Procurement and sourcing body SIG hails 'superhero' members

The Sourcing Industry Group's CEO Dawn Tiura tells Supply Chain Digital Show why procurement's stock has never been higher and that tech training is key

The latest Supply Chain Digital Show on LinkedIn features an interview with Dawn Tiura, President and CEO of the Sourcing Industry Group. SIG is a global association for sourcing, procurement and risk professionals. This is an edited version of that interview.

What does SIG do?

We serve the top global 1,000 companies. Our members typically have over US$1bn of spend under management. Many of our members work in highly regulated industries, so we spend a lot of time on third-party risk, regulators and issues like that. 

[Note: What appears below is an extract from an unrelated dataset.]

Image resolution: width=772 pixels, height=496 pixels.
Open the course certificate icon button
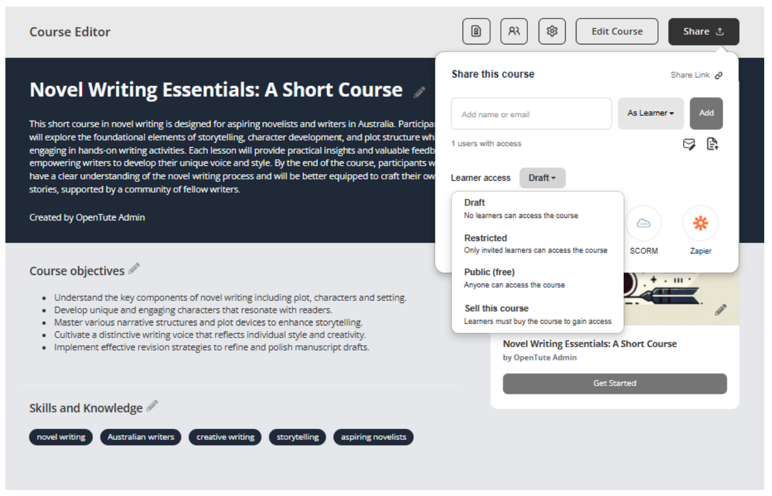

There is also a huge focus on ESG right now, which has really taken over from sustainability in the United States as a scoring mechanism. So that's truly our focus. We concentrate on upfront sourcing, outsourcing and third-party risk and sourcing mechanisms. 

What did the pandemic change for SIG?

It has changed what we offer members, especially around third-party risk. This has become a top priority for procurement. It's been a huge change in the past few years, and comes from all the supply chain disruption we’ve seen. We offer certification on third-party risk management.

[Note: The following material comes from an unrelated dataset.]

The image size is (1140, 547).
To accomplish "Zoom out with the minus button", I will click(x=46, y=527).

We are also teaching more around modern sourcing. Today's sourcing professionals need deep sourcing expertise. Today, you have to understand artificial intelligence (AI), robotic process automation (RPA) and many other technical aspects. This is very different to 20 years ago. We teach certified sourcing professionals, and have a trainer called Kate Vitasek, who is a world-renowned expert on sourcing and sourcing models. But people also need soft skills, so we teach these too. 

Sourcing, procurement. How do they differ?

Procurement is the transactional side; it's about buying from a commodity list. Sourcing is strategic. It can be about rationalising the supply chain, the total cost of ownership, and also about supplier risk - in terms of their financial state, and whether they are ESG compliant. We're typically talking about multi-year, multi-million dollar agreements, so you go deep into your suppliers, and bring in stakeholders to make sure you’re making the correct decision for your organisation.

Covid gave procurement kudos. How? 

Because procurement people were superheroes during the pandemic. They pivoted on a dime and began sourcing things they'd never sourced before. They didn't even have commodity codes for most of the companies selling personal protection equipment (PPE) and testing kits. 

We saw one of the world's largest testing organisations faced with a worldwide shortage of cotton swabs and cardboard sticks that you need for these tests. So they went out and worked with suppliers to use bamboo instead of the normal cardboard and also found new sources of cotton. It literally created a manufacturing organisation to create bamboo-stick cotton swabs. That all came out of procurement.

Is procurement key to ESG compliance?

Very. Procurement, sees everything, right across an entire company. So we see the stupidity, the redundancy, the waste - and we can change it in real time. We are the pivot point for ESG, sustainability, diversity, equity, and inclusion.

We can drive all of that, for the company’s good and the good its shareholders. We can mitigate risk before it happens. We can identify risk events, and introduce safety measures into the supply chain. 

That's why so many of us are in love with sourcing and procurement. 

What can procurement do better?

Unfortunately, one thing we don't do well is to understand who our second- and third-tier suppliers are. That's where we have to go as a profession now, and you can't do this without technology.

In manufacturing, it’s not the same as in, say, food. Food sources can be tracked right down to the field a crop was grown in. We don't do that in manufacturing. We know componentry - we know what we buy from the first tier, but we don't go all the way down to the raw materials and trace those. And that's really where we have to go as an industry, if we are to drive sustainability.